Home Hair Cuts: 4 Cuts You Should Never Try at Home
So, you are the proud new owner of a pair of hair clippers — and not the kind for man’s best friend. You’re getting into the business of trimming your own mane. And, you’re likely doing it for one of a few reasons, mainly surrounding the fact that the trip to the barbershop every few weeks for a trim isn’t cheap or convenient. Or, maybe you’re just feeling extra confident in your hair clipping skills and want to prove that you can DIY your own new ’do.
We appreciate your chutzpah, but when it comes to making the cut, the “don’t try this at home” mantra takes on a whole new meaning. It can be harder than it looks to shape your strands yourself.

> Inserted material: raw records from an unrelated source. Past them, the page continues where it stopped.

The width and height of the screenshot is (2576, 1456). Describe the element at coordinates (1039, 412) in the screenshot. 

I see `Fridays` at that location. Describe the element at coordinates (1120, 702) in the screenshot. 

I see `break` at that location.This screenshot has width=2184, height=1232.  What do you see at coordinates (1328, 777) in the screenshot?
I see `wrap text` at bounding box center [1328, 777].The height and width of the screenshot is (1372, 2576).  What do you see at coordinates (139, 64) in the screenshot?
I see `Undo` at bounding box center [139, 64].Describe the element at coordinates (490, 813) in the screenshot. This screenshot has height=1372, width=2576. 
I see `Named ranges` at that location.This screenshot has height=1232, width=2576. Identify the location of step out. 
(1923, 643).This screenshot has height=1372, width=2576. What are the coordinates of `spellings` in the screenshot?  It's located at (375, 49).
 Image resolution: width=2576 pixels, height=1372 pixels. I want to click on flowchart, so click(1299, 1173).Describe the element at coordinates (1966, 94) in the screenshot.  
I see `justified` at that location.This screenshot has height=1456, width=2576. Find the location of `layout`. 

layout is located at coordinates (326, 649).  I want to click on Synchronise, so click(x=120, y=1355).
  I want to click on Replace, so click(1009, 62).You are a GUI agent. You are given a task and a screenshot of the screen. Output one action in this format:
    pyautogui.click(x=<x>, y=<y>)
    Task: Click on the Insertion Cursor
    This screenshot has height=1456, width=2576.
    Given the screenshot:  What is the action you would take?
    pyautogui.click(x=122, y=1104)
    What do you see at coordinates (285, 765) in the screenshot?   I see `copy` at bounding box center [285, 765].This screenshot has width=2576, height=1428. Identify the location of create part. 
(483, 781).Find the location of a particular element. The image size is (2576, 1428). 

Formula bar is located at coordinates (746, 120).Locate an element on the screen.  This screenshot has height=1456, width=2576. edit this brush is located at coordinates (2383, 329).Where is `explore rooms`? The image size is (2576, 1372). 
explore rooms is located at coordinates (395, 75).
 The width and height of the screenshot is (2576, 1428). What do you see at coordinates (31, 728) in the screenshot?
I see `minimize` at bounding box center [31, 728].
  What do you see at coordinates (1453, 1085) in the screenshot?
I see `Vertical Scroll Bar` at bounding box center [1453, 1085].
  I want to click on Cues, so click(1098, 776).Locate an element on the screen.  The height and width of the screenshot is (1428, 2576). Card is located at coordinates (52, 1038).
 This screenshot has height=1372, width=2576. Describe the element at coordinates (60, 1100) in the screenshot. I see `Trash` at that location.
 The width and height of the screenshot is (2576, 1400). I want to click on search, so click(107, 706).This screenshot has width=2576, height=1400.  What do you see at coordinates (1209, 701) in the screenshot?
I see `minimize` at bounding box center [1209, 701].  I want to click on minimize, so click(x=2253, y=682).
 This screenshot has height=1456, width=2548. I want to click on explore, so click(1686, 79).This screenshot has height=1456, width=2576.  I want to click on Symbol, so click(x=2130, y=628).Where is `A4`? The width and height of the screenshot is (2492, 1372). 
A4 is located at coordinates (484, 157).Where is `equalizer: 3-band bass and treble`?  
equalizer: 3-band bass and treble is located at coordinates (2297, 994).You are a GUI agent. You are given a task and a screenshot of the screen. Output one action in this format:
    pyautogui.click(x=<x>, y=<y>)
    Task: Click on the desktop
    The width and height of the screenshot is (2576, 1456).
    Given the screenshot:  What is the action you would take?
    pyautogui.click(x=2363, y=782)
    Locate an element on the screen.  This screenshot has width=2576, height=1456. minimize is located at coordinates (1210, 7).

Really, the best kind of hair cut to give yourself is a basic, at-home trim that only requires clippers (leave the scissors to the professionals!) and that will keep your head and neck looking as sharply groomed as possible in between periodic visits to the barber. Of course, for those who rock a tight buzz cut or something similar, the at-home maintenance is even more straightforward.
That said, consider this group of hairdos your “don’t” list for home hair cuts; call it your unofficial warning label for those clippers. After all, you don’t want to leave yourself with an uneven, hair-raising style that will turn heads for all the wrong reasons. Remember: Measure twice; cut once. Or, something like that.
1. Cuts to wet hair
While it may seem contrary to what you’re accustomed to, it’s best to self-cut your hair when it is completely dry — and not just towel-dried, either. Clippers can be tricky to use on wet hair, for one thing. And it’s also easier to measure your progress in real-time throughout the trim when your hair is dry. Hair is longer and has less volume when it is wet, so it can be hard for a novice to gauge a cut; you don’t want to cut too much and be in for a rude awakening by the time your newly short hair dries.
2. Cuts requiring more than an inch
When it’s time to scissor off more than about an inch or so, you will likely be better off paying a visit to a pro. No matter how adept your barber skills are, it’s difficult to self-cut and self-style anything that requires a more dramatic shaping process.
3. Face-framing cuts
Think about this: Your female friends might trim their own existing bangs, but they would likely never cut bangs into a no-bangs ’do without going to the salon. The same goes for the guys. Face-framing cuts can be particularly problematic to get right and they also leave you hyper-exposed. You might be able to hide a slip-up in the back or on the sides of your head, but it’s hard to disguise a mistake that’s right in front of your face.
4. Tapered cuts
Just like the closer attention to detail that is required with face-framing styles, any type of more complex layered or tapered look that involves different lengths of hair should best be left to the experts. Even lightly trimming the hair on the back of your head is tough enough as it is, especially when it comes to the layering by the neckline. A particularly popular style among the trendsetting male right now is a cut that is short on the sides with a longer pomp on top — you’ve seen Justin Bieber and David Beckham, among many others, rocking the ’do. But, don’t do it at home. No matter how steady your hand, it will be difficult to ensure that each side along with the back side is even.